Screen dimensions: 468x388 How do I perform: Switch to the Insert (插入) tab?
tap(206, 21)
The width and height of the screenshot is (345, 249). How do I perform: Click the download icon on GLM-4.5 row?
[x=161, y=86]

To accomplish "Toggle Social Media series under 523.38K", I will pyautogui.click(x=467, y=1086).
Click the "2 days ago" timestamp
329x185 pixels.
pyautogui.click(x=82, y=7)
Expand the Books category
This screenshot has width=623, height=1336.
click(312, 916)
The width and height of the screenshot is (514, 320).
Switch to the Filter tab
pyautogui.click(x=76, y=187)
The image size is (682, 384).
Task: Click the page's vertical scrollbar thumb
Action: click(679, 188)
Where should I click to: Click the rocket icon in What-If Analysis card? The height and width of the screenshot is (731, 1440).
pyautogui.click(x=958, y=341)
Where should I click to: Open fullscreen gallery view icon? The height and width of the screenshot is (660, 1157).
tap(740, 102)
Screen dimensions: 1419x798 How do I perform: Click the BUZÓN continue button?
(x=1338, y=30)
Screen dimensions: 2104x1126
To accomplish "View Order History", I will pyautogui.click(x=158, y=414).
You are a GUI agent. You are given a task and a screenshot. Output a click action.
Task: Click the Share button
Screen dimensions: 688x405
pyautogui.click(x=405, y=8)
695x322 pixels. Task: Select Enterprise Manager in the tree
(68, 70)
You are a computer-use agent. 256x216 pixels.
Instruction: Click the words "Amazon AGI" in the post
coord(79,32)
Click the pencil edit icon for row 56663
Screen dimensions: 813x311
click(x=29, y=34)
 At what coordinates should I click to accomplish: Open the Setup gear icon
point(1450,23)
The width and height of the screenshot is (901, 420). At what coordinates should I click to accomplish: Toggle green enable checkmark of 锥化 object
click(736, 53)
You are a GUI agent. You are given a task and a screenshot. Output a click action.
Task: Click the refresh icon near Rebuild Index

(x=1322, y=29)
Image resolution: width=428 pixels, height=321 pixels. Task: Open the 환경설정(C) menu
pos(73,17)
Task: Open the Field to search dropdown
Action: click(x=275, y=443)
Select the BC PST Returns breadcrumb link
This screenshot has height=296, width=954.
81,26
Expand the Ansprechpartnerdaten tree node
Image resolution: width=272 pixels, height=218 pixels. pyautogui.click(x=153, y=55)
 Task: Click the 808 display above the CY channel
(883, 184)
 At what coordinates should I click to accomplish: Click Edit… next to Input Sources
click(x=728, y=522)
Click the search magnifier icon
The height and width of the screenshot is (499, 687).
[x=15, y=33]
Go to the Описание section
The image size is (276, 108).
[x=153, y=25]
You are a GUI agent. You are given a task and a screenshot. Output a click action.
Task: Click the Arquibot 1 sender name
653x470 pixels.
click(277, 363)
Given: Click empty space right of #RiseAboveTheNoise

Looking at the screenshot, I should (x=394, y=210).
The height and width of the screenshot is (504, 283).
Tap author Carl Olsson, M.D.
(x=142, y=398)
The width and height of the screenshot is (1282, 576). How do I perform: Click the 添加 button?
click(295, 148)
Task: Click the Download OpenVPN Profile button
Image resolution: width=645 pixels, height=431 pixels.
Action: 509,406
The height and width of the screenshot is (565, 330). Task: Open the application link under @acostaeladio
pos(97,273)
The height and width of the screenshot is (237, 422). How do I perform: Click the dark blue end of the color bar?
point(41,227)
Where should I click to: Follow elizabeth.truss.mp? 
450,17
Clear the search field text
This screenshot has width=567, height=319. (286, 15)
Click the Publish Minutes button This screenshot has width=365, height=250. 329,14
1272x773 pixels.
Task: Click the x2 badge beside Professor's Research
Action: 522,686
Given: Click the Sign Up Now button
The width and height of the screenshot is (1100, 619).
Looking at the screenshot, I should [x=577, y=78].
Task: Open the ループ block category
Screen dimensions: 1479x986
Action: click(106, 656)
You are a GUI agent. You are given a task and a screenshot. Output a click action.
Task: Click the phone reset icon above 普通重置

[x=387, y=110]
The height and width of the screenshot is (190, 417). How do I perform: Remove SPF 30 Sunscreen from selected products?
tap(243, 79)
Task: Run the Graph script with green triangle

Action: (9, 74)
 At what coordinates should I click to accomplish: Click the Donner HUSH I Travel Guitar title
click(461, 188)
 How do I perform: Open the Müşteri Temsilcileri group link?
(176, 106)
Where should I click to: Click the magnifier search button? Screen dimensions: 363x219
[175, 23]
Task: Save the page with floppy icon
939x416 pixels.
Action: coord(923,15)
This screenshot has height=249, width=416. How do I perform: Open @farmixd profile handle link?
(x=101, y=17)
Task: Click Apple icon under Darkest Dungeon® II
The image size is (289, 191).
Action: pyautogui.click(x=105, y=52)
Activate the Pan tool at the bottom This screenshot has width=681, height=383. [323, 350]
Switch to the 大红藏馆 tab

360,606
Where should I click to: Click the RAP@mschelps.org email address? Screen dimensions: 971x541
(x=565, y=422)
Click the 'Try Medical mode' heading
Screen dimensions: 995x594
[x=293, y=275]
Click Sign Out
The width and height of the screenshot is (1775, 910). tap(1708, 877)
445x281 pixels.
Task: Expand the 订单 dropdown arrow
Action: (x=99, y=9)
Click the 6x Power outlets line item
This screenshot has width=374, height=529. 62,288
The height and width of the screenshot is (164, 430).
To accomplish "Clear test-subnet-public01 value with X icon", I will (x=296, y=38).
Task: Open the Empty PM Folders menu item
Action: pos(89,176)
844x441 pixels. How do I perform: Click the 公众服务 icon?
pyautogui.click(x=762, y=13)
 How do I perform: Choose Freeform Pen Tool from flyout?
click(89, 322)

===

REQUIREMENTS:
Copy the records again, everything from the line containing "Click the Publish" down to the line containing "This screenshot has width=374, height=529.", replacing "magnifier" with "magnifying glass" and leaving everything else as it stands.

ANSWER TO THIS TASK:
Click the Publish Minutes button This screenshot has width=365, height=250. 329,14
1272x773 pixels.
Task: Click the x2 badge beside Professor's Research
Action: 522,686
Given: Click the Sign Up Now button
The width and height of the screenshot is (1100, 619).
Looking at the screenshot, I should [x=577, y=78].
Task: Open the ループ block category
Screen dimensions: 1479x986
Action: click(106, 656)
You are a GUI agent. You are given a task and a screenshot. Output a click action.
Task: Click the phone reset icon above 普通重置

[x=387, y=110]
The height and width of the screenshot is (190, 417). How do I perform: Remove SPF 30 Sunscreen from selected products?
tap(243, 79)
Task: Run the Graph script with green triangle

Action: (9, 74)
 At what coordinates should I click to accomplish: Click the Donner HUSH I Travel Guitar title
click(461, 188)
 How do I perform: Open the Müşteri Temsilcileri group link?
(176, 106)
Where should I click to: Click the magnifying glass search button? Screen dimensions: 363x219
[175, 23]
Task: Save the page with floppy icon
939x416 pixels.
Action: coord(923,15)
This screenshot has height=249, width=416. How do I perform: Open @farmixd profile handle link?
(x=101, y=17)
Task: Click Apple icon under Darkest Dungeon® II
The image size is (289, 191).
Action: pyautogui.click(x=105, y=52)
Activate the Pan tool at the bottom This screenshot has width=681, height=383. [323, 350]
Switch to the 大红藏馆 tab

360,606
Where should I click to: Click the RAP@mschelps.org email address? Screen dimensions: 971x541
(x=565, y=422)
Click the 'Try Medical mode' heading
Screen dimensions: 995x594
[x=293, y=275]
Click Sign Out
The width and height of the screenshot is (1775, 910). tap(1708, 877)
445x281 pixels.
Task: Expand the 订单 dropdown arrow
Action: (x=99, y=9)
Click the 6x Power outlets line item
This screenshot has width=374, height=529. 62,288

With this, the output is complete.